■ **BRIEF**
Reproduce every row below verbatim, keeping each one unchanged.

──────────

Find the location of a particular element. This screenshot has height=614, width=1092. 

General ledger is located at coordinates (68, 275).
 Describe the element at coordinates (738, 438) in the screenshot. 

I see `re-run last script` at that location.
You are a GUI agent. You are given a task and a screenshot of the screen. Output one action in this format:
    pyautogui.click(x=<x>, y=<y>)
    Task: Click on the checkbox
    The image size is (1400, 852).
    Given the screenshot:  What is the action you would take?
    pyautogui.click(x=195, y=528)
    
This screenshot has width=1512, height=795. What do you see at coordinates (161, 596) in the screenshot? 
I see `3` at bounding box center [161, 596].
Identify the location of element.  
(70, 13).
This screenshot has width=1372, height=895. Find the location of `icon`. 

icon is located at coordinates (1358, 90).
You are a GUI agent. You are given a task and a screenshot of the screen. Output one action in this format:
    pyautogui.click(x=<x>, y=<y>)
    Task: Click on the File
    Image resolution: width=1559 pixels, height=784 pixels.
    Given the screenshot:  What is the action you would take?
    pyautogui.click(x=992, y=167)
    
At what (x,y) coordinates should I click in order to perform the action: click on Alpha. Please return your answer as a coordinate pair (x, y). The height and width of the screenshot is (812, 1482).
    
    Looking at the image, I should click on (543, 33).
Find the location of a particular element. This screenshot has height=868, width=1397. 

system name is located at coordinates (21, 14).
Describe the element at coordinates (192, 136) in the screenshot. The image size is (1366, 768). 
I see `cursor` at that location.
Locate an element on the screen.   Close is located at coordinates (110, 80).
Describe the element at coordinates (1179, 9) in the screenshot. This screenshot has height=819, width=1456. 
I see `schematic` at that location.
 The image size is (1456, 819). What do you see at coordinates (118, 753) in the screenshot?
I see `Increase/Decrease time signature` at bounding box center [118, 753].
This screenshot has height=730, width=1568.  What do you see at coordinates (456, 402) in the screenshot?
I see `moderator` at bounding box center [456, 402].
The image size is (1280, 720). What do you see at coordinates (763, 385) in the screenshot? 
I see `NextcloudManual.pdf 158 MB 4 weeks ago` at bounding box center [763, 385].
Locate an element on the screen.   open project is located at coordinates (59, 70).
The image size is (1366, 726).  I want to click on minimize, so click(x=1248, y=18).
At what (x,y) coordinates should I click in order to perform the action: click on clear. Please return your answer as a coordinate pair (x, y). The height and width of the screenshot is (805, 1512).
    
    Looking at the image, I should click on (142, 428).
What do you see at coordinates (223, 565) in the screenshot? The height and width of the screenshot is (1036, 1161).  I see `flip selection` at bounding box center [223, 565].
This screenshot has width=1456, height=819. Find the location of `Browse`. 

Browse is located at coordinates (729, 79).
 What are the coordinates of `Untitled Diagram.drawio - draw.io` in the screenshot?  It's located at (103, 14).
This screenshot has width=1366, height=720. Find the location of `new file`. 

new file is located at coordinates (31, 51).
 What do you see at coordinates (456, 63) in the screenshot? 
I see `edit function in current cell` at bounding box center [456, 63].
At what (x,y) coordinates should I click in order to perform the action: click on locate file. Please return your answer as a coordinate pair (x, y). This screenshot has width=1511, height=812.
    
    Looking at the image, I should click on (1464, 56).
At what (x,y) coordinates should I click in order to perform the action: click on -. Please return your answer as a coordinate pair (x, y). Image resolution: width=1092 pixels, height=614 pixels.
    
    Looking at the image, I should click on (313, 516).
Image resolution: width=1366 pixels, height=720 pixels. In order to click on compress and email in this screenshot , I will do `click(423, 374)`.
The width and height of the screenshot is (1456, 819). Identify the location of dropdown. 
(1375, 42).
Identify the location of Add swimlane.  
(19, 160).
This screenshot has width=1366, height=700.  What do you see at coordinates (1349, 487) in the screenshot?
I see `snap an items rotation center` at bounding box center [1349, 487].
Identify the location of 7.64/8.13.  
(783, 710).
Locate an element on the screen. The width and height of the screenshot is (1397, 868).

──────────

■ **CORRECT RESULT**
Find the location of a particular element. This screenshot has height=614, width=1092. 

General ledger is located at coordinates (68, 275).
 Describe the element at coordinates (738, 438) in the screenshot. 

I see `re-run last script` at that location.
You are a GUI agent. You are given a task and a screenshot of the screen. Output one action in this format:
    pyautogui.click(x=<x>, y=<y>)
    Task: Click on the checkbox
    The image size is (1400, 852).
    Given the screenshot:  What is the action you would take?
    pyautogui.click(x=195, y=528)
    
This screenshot has width=1512, height=795. What do you see at coordinates (161, 596) in the screenshot? 
I see `3` at bounding box center [161, 596].
Identify the location of element.  
(70, 13).
This screenshot has width=1372, height=895. Find the location of `icon`. 

icon is located at coordinates (1358, 90).
You are a GUI agent. You are given a task and a screenshot of the screen. Output one action in this format:
    pyautogui.click(x=<x>, y=<y>)
    Task: Click on the File
    Image resolution: width=1559 pixels, height=784 pixels.
    Given the screenshot:  What is the action you would take?
    pyautogui.click(x=992, y=167)
    
At what (x,y) coordinates should I click in order to perform the action: click on Alpha. Please return your answer as a coordinate pair (x, y). The height and width of the screenshot is (812, 1482).
    
    Looking at the image, I should click on (543, 33).
Find the location of a particular element. This screenshot has height=868, width=1397. 

system name is located at coordinates (21, 14).
Describe the element at coordinates (192, 136) in the screenshot. The image size is (1366, 768). 
I see `cursor` at that location.
Locate an element on the screen.   Close is located at coordinates (110, 80).
Describe the element at coordinates (1179, 9) in the screenshot. This screenshot has height=819, width=1456. 
I see `schematic` at that location.
 The image size is (1456, 819). What do you see at coordinates (118, 753) in the screenshot?
I see `Increase/Decrease time signature` at bounding box center [118, 753].
This screenshot has height=730, width=1568.  What do you see at coordinates (456, 402) in the screenshot?
I see `moderator` at bounding box center [456, 402].
The image size is (1280, 720). What do you see at coordinates (763, 385) in the screenshot? 
I see `NextcloudManual.pdf 158 MB 4 weeks ago` at bounding box center [763, 385].
Locate an element on the screen.   open project is located at coordinates (59, 70).
The image size is (1366, 726).  I want to click on minimize, so click(x=1248, y=18).
At what (x,y) coordinates should I click in order to perform the action: click on clear. Please return your answer as a coordinate pair (x, y). The height and width of the screenshot is (805, 1512).
    
    Looking at the image, I should click on (142, 428).
What do you see at coordinates (223, 565) in the screenshot? The height and width of the screenshot is (1036, 1161).  I see `flip selection` at bounding box center [223, 565].
This screenshot has width=1456, height=819. Find the location of `Browse`. 

Browse is located at coordinates (729, 79).
 What are the coordinates of `Untitled Diagram.drawio - draw.io` in the screenshot?  It's located at (103, 14).
This screenshot has width=1366, height=720. Find the location of `new file`. 

new file is located at coordinates (31, 51).
 What do you see at coordinates (456, 63) in the screenshot? 
I see `edit function in current cell` at bounding box center [456, 63].
At what (x,y) coordinates should I click in order to perform the action: click on locate file. Please return your answer as a coordinate pair (x, y). This screenshot has width=1511, height=812.
    
    Looking at the image, I should click on (1464, 56).
At what (x,y) coordinates should I click in order to perform the action: click on -. Please return your answer as a coordinate pair (x, y). Image resolution: width=1092 pixels, height=614 pixels.
    
    Looking at the image, I should click on (313, 516).
Image resolution: width=1366 pixels, height=720 pixels. In order to click on compress and email in this screenshot , I will do `click(423, 374)`.
The width and height of the screenshot is (1456, 819). Identify the location of dropdown. 
(1375, 42).
Identify the location of Add swimlane.  
(19, 160).
This screenshot has width=1366, height=700.  What do you see at coordinates (1349, 487) in the screenshot?
I see `snap an items rotation center` at bounding box center [1349, 487].
Identify the location of 7.64/8.13.  
(783, 710).
Locate an element on the screen. The width and height of the screenshot is (1397, 868).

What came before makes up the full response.